> **Stored data**
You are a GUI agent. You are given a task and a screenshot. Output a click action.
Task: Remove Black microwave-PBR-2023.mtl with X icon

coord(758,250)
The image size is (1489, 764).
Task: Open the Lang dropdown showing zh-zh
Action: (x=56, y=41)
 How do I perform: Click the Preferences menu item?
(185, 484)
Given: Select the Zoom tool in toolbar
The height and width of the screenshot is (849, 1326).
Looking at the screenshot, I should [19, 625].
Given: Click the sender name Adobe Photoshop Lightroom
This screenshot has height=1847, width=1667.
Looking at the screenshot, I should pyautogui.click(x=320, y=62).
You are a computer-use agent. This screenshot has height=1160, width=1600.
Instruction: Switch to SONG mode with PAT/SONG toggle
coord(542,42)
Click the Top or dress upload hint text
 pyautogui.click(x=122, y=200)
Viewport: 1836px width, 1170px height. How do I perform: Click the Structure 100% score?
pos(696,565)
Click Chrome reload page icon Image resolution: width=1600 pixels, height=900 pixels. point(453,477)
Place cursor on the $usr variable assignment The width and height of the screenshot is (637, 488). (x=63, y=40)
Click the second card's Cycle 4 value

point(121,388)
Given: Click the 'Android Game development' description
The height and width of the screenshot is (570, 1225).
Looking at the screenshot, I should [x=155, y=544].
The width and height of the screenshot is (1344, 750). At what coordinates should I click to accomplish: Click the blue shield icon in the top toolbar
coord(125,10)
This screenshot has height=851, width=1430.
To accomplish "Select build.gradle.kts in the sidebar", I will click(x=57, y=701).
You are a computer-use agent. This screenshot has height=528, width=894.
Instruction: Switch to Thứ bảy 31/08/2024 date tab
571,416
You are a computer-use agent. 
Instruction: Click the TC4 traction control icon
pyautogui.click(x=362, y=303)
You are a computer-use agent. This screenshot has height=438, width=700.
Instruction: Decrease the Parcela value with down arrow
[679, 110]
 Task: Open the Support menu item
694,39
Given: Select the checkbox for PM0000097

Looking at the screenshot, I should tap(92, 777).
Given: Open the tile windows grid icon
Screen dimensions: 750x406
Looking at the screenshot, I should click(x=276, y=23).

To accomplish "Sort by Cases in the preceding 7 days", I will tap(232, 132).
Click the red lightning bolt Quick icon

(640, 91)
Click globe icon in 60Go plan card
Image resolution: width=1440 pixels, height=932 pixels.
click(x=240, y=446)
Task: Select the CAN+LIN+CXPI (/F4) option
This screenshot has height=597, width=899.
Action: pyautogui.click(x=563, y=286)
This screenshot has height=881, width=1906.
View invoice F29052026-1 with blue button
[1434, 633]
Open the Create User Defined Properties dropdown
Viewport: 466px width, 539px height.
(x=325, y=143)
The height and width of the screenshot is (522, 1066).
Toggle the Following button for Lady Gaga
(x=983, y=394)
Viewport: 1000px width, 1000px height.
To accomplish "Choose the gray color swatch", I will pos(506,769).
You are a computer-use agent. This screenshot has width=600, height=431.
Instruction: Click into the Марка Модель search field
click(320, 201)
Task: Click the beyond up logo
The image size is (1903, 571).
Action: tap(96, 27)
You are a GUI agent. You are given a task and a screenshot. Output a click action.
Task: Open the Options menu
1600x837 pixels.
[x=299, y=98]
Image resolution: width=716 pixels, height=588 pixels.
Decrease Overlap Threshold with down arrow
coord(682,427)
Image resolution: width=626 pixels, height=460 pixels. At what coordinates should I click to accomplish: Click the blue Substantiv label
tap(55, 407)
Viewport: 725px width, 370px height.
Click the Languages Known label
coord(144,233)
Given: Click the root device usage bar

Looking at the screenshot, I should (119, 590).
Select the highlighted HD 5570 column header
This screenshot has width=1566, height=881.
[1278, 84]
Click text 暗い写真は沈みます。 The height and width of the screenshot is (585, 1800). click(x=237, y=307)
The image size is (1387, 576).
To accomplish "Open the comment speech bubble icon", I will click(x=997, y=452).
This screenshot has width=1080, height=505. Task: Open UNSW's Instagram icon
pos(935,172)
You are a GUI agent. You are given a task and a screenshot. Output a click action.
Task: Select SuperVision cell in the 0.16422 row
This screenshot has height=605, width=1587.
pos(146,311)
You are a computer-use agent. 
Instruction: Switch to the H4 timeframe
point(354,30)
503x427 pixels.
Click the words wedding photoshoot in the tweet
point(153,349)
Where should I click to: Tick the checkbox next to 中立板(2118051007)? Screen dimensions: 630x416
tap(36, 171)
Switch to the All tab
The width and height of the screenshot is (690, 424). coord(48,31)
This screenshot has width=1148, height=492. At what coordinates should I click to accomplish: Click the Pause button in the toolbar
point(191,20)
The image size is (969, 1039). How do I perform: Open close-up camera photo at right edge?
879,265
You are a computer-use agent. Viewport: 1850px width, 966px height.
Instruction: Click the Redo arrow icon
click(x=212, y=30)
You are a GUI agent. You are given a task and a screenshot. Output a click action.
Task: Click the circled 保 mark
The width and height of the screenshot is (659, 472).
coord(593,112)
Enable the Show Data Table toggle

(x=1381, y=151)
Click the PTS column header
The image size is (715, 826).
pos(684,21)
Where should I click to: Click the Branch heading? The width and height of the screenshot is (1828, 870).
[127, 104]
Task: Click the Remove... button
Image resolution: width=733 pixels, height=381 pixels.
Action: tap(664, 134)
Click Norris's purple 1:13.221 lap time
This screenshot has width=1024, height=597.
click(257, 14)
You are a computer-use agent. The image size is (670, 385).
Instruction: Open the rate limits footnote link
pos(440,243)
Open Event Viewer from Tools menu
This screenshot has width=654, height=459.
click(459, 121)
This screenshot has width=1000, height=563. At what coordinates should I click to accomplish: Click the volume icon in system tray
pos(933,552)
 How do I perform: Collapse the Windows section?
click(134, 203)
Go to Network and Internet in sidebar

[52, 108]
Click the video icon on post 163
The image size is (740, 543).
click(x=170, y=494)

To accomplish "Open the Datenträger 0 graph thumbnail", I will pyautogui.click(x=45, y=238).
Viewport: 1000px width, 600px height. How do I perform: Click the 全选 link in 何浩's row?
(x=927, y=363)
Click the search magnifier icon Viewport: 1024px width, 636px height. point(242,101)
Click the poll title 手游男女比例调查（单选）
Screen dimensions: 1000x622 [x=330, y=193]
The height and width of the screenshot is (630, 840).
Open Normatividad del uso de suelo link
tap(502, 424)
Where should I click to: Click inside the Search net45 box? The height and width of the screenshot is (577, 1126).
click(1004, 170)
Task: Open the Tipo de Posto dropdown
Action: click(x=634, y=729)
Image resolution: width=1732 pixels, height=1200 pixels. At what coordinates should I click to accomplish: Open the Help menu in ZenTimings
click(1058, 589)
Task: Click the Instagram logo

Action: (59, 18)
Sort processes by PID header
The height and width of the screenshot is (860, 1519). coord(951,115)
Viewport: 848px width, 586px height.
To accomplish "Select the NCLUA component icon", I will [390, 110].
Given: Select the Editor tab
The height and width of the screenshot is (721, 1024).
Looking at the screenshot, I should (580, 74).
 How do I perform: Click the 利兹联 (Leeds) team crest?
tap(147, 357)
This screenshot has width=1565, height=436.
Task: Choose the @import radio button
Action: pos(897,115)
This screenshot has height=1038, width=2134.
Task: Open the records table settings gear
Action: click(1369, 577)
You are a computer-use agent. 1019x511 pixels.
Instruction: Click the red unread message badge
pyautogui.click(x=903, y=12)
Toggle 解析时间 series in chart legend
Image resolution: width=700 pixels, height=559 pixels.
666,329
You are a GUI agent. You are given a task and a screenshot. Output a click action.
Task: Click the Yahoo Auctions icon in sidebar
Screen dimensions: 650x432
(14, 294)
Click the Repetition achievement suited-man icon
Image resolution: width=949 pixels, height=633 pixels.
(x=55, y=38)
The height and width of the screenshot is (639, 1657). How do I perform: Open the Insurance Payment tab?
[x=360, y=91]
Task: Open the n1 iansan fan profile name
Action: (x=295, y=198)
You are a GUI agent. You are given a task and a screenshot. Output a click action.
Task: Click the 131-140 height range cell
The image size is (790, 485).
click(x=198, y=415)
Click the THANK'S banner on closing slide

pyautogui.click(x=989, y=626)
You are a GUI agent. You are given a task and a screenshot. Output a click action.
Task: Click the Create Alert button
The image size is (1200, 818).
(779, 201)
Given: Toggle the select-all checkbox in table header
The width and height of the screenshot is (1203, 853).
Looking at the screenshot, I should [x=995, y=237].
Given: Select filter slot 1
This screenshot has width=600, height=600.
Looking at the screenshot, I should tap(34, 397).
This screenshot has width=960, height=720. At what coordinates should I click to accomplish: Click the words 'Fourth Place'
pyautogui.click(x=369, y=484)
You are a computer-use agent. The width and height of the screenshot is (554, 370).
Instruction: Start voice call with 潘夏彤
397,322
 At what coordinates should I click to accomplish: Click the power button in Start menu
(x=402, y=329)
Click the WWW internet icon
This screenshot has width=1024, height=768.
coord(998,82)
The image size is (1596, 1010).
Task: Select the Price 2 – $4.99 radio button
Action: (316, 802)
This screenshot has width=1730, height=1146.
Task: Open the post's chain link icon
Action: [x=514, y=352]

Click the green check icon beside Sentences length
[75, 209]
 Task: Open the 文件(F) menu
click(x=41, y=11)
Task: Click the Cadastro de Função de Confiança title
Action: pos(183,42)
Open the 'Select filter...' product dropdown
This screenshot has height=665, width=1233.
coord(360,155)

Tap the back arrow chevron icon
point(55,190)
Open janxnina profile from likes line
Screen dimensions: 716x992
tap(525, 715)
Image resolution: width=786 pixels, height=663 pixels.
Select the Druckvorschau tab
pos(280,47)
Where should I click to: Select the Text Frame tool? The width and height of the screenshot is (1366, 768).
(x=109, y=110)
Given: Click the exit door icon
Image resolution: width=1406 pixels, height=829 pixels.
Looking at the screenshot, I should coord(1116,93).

> **EXERCISE INSTRUCTIONS**
For each line above that contains the word "computer", give the line as it is written.

> **REPLY TO THE TASK**
You are a computer-use agent. This screenshot has height=1160, width=1600.
You are a computer-use agent. This screenshot has height=528, width=894.
You are a computer-use agent. 
You are a computer-use agent. This screenshot has height=438, width=700.
You are a computer-use agent. This screenshot has width=600, height=431.
You are a computer-use agent. 
You are a computer-use agent. Viewport: 1850px width, 966px height.
You are a computer-use agent. The image size is (670, 385).
You are a computer-use agent. 1019x511 pixels.
You are a computer-use agent. The width and height of the screenshot is (554, 370).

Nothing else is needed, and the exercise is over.